5

Background: I have a list that contains 13,000 records of human names, some of them are duplicates and I want to find out the similar ones to do the manual duplication process.

For an array like:

["jeff","Jeff","mandy","king","queen"] 

What would be an efficient way to get:

[["jeff","Jeff"]]

Explanation ["jeff","Jeff"] since their Levenshtein distance is 1(which can be variable like 3).

/* 
Working but a slow solution
*/
function extractSimilarNames(uniqueNames) {
  let similarNamesGroup = [];

  for (let i = 0; i < uniqueNames.length; i++) {
    //compare with the rest of the array
    const currentName = uniqueNames[i];

    let suspiciousNames = [];

    for (let j = i + 1; j < uniqueNames.length; j++) {
      const matchingName = uniqueNames[j];
      if (isInLevenshteinRange(currentName, matchingName, 1)) {
        suspiciousNames.push(matchingName);
        removeElementFromArray(uniqueNames, matchingName);
        removeElementFromArray(uniqueNames, currentName);
        i--;
        j--;
      }
    }
    if (suspiciousNames.length > 0) {
      suspiciousNames.push(currentName);
    }
  }
  return similarNamesGroup;
}

I want to find the similarity via Levenshtein distance, not only the lower/uppercase similarity

I already find one of the fastest Levenshtein implementation but it still takes me to 35 mins to get the result of 13000 items list.

Jeff Chung
  • 176
  • 3
  • 13
  • If you just want to remove the duplicates, can you use a data structure such as Set ? By using Set, you could possibly do in linear time complexity.

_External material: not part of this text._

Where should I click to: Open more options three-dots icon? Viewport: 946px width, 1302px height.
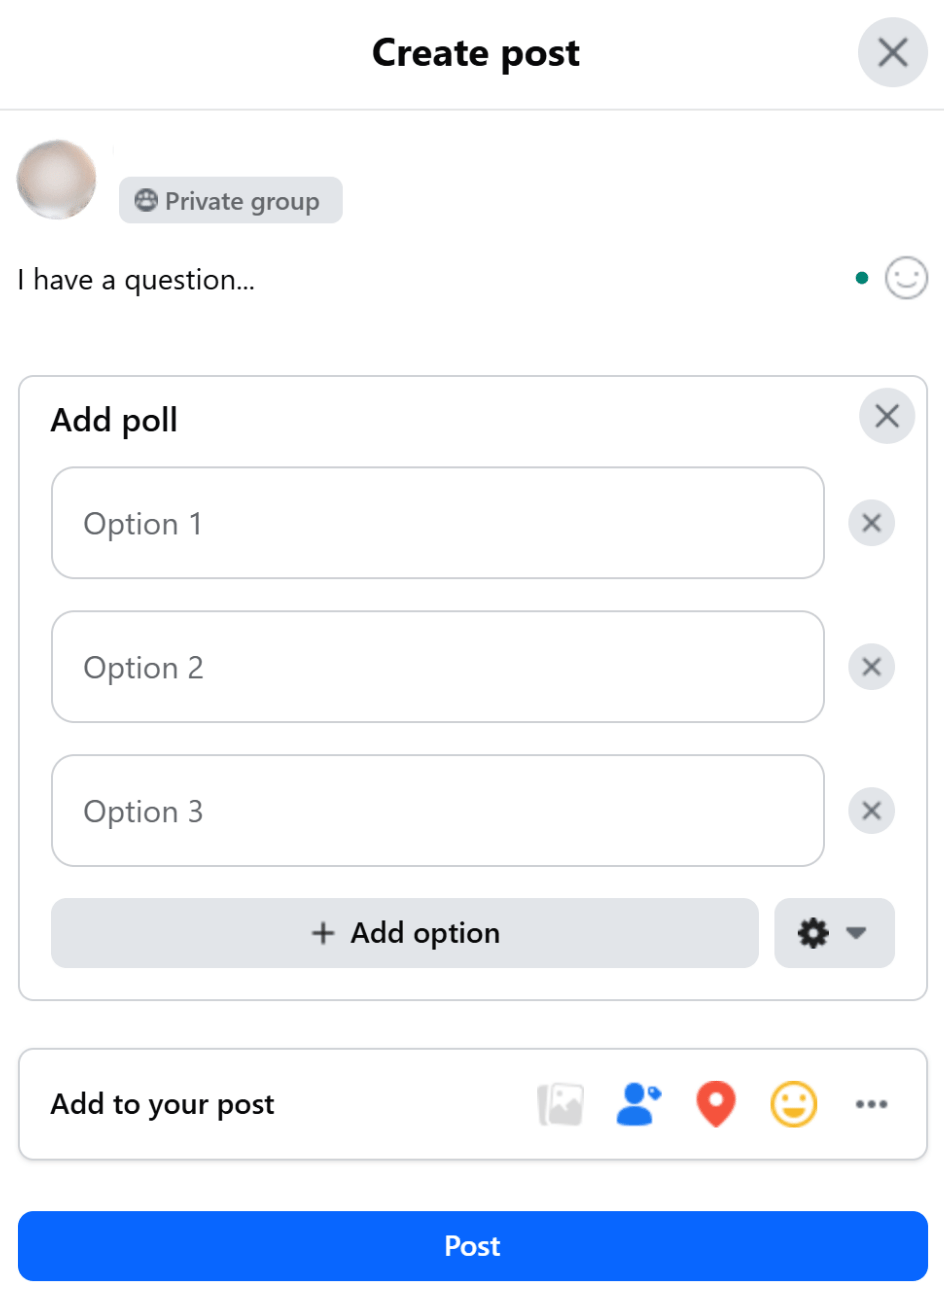tap(871, 1105)
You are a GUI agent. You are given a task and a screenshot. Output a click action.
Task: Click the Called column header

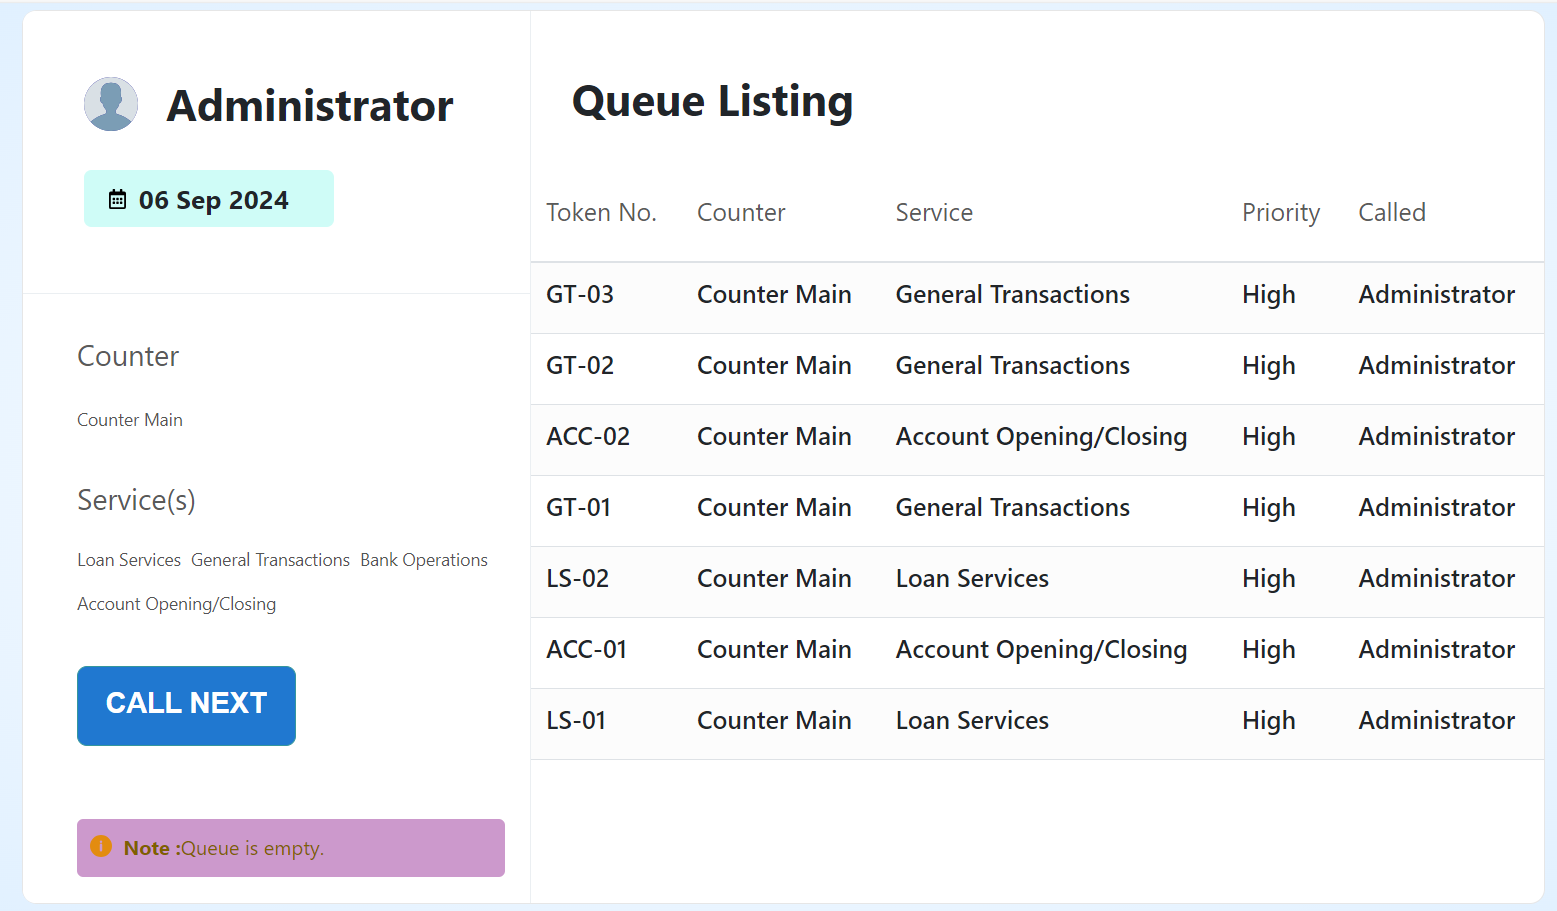1391,213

The algorithm you are using now is O(n^2) – royalghost Apr 23 '19 at 04:39
  • Is this just lower/upper case similarity? You are using a distance metric which is much more general. For example *jeff* and *peff* are also levenshtin distance 1. – kabanus Apr 23 '19 at 04:42
  • 1
    Possible duplicate of [Sort an array by the "Levenshtein Distance" with best performance in Javascript](https://stackoverflow.com/questions/11919065/sort-an-array-by-the-levenshtein-distance-with-best-performance-in-javascript) – Kevin Kopf Apr 23 '19 at 05:05
  • Possible duplicate of [Damerau-Levenshtein distance Implementation](https://stackoverflow.com/questions/22308014/damerau-levenshtein-distance-implementation) – Kevin Kopf Apr 23 '19 at 05:11
  • 2
    @alex don't think that a levenshtein implementation that compares two strings would help here. – Jonas Wilms Apr 23 '19 at 06:19
  • 1
    I suspect that the `removeElementFromArray` function is killing your performance because it mutates the array that you're traversing. Remove the 4 lines after `suspiciousNames.push(matchingName);` and test the performance using `console.time` and `console.timeEnd`, preferably on a smaller array to begin with. – Aadit M Shah Apr 23 '19 at 06:54
  • 2
    Related https://cs.stackexchange.com/questions/53299/find-all-pairs-of-strings-in-a-set-with-levenshtein-distance-d – גלעד ברקן Apr 23 '19 at 10:27
  • 1
    What is the expected output for `["Jeff", "eff", "effl"]`? Also, are you only interested in a Levenshtein distance of 1 or could it be variable? – גלעד ברקן Apr 23 '19 at 10:45

5 Answers5

3

Your problem is not the speed of the Levenshtein distance implementation. Your problem is that you have to compare each word with each other word. This means you make 13000² comparisons (and each time calculate the Levenshtein distance).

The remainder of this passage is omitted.